Thursday, April 22, 2010

Hiring is Casting

Sometimes you meet all the requirements, feel really good about the interviews, and then get told "we really liked you, but... we don't think it's the right fit." That was what happened to me in Toronto.

But what do they mean by "right fit"?

Before a new interview ... or after a good one ... I try to remember what I read in an article a while back. Companies, and the hiring manager, have in their head a mental picture of a person "doing" this job, whatever it is. A screenplay, if you will. When they interview, it's like a casting call. They're trying to find someone who can present naturally to the world what they imagine in their heads for this role.
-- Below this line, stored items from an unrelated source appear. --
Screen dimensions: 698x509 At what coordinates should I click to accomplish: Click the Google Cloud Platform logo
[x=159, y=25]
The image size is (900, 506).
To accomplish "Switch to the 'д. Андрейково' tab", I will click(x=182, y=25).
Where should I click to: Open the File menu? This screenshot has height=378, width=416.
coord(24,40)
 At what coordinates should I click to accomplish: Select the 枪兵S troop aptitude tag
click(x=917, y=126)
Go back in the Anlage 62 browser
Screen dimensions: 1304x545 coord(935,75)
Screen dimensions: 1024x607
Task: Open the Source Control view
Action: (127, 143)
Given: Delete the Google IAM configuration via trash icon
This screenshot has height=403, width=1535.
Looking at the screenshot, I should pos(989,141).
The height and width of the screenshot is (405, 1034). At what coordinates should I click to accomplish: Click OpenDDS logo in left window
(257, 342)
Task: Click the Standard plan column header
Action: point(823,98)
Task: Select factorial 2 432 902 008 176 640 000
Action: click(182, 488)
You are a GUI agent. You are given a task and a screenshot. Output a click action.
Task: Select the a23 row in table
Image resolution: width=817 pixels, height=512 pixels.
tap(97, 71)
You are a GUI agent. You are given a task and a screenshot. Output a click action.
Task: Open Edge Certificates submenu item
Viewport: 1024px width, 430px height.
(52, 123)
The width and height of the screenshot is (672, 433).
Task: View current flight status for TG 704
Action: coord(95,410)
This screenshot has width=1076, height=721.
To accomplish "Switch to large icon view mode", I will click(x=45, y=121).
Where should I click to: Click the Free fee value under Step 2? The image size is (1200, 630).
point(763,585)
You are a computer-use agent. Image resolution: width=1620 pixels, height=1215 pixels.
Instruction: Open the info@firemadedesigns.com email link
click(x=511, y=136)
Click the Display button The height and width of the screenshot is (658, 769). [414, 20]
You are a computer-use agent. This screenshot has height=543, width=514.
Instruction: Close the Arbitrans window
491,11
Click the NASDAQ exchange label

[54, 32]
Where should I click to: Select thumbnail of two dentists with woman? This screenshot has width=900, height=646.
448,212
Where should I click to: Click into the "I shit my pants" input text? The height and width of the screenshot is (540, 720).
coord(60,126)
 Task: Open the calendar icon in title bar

So, you go in, give your background and experience, read a few lines, and wait for call-backs. You come in again, you read more, you get paired with other actors, you run scenes. More waiting. More call-backs, more grueling situations, a talk with the director. Then.. someone else gets the part. Why?

Because you weren't Meryl. You weren't Denzel.

Marcus Buckingham, co-author of the best-selling management book First, Break All the Rules: What the World's Greatest Managers Do Differently says that "companies consistently make the mistake of hiring the most talented people but for the wrong job. Two nurses may be equally talented and credentialed coming out of nursing school. One might thrive as a pediatric nurse and the other might thrive as an emergency room nurse. But they could both fail if assigned to the other nursing job."

"Companies that raid the sales force at another company are always baffled when people fail at the same job in the same industry but in a different culture. One employee may feel micromanaged if the boss checks in once a month, another may feel ignored if the boss doesn't check in every day. "

"Hiring is casting. Dustin Hoffman, Al Pacino and Robert De Niro are great actors. Who gets the role depends less on their talent than the movie and the role."

In other words, your fit with their mental screenplay. If you are applying for a role and they want Winona Ryder, but you present as Amy Adams... oops. But if they don't have a Winona-type in their pool, and you come across as Keira Knightley, that could be close enough! They can coach the rest.

It's nothing personal, you know? Normal people usually do not get roles "written for them". You know are accomplished. You know are talented. But you are also... who you are.

Joe Pesci reads lines like.. Joe Pesci does. Not like Stanley Tucci does. Amy Adams is not Winona Ryder. George Clooney is not Tom Hanks. Read your lines the way YOU do.

And then leave it to the casting director. 'Cause that's what it is.